• [Problem to work on] Retype each line of the material exactly, please, skipping any picture in it.

BEGIN Given information

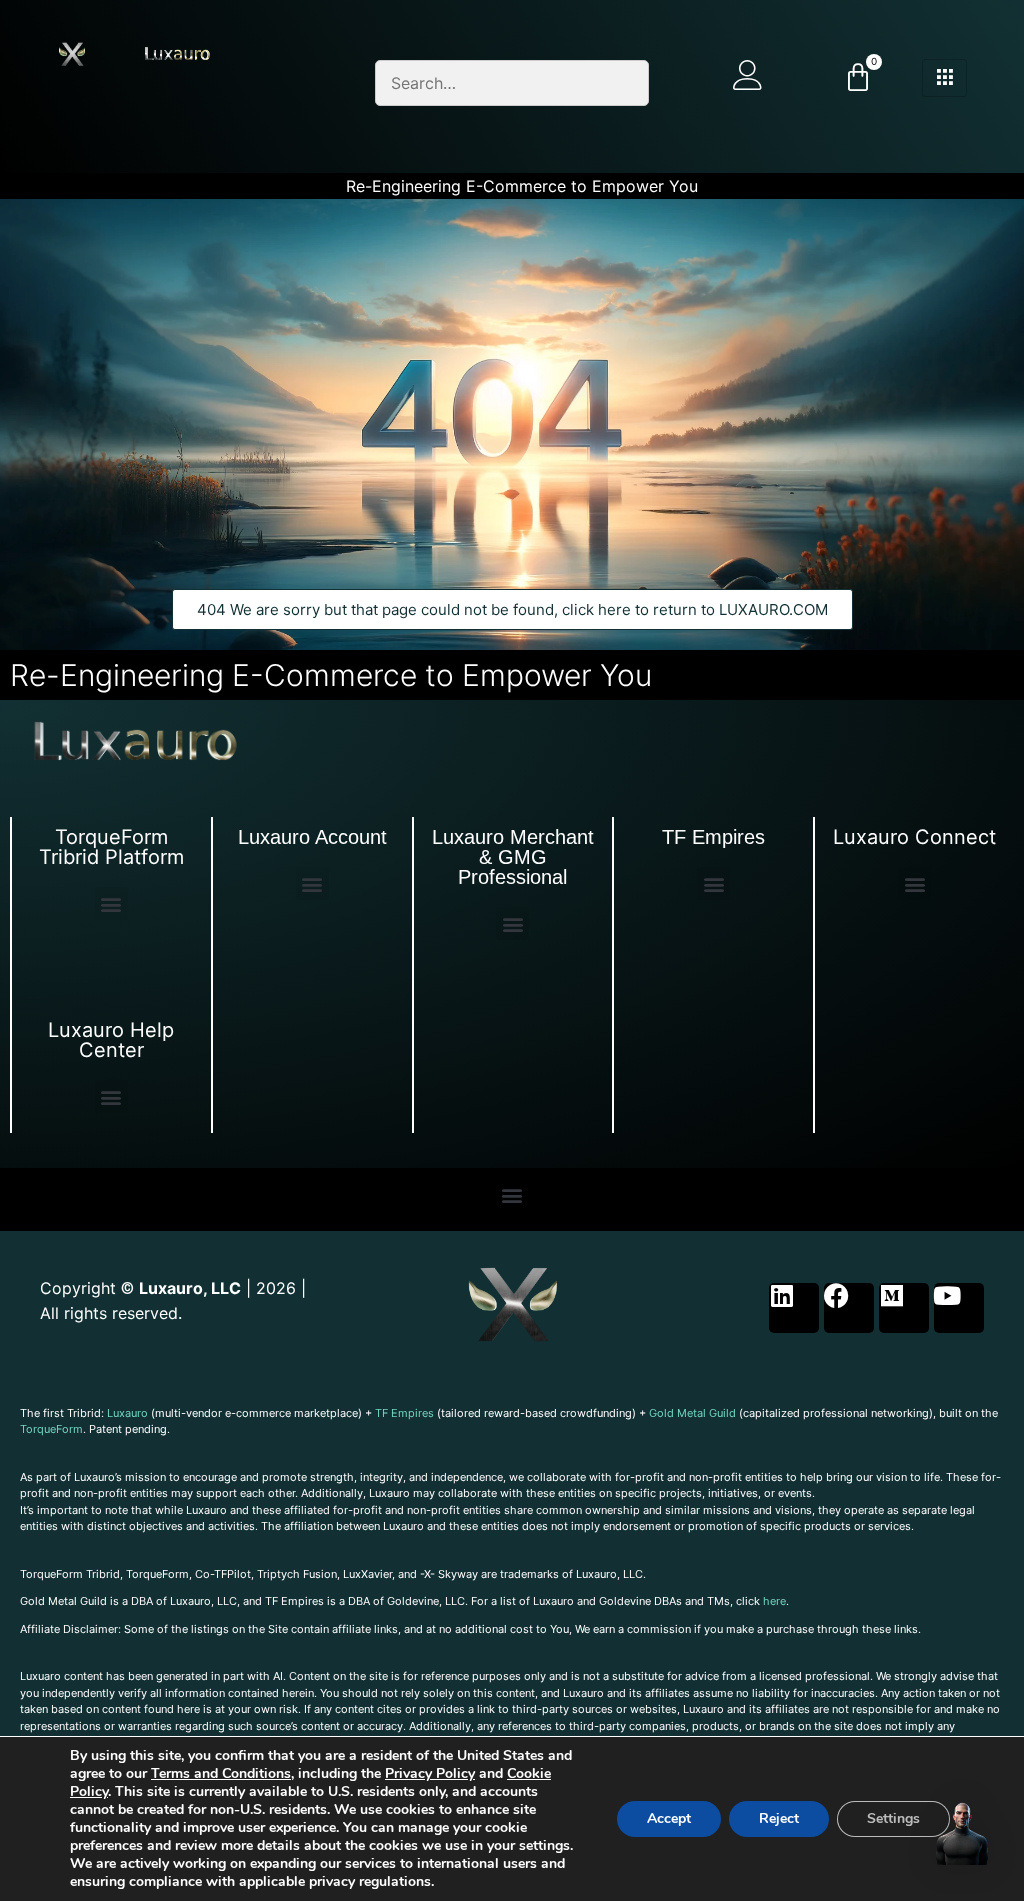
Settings (893, 1818)
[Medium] (904, 1308)
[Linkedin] (794, 1308)
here (774, 1601)
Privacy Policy (430, 1773)
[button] (111, 903)
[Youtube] (959, 1308)
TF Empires (713, 837)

END Given information

• [Solution]
Settings (893, 1818)
[Medium] (904, 1308)
[Linkedin] (794, 1308)
here (774, 1601)
Privacy Policy (430, 1773)
[button] (111, 903)
[Youtube] (959, 1308)
TF Empires (713, 837)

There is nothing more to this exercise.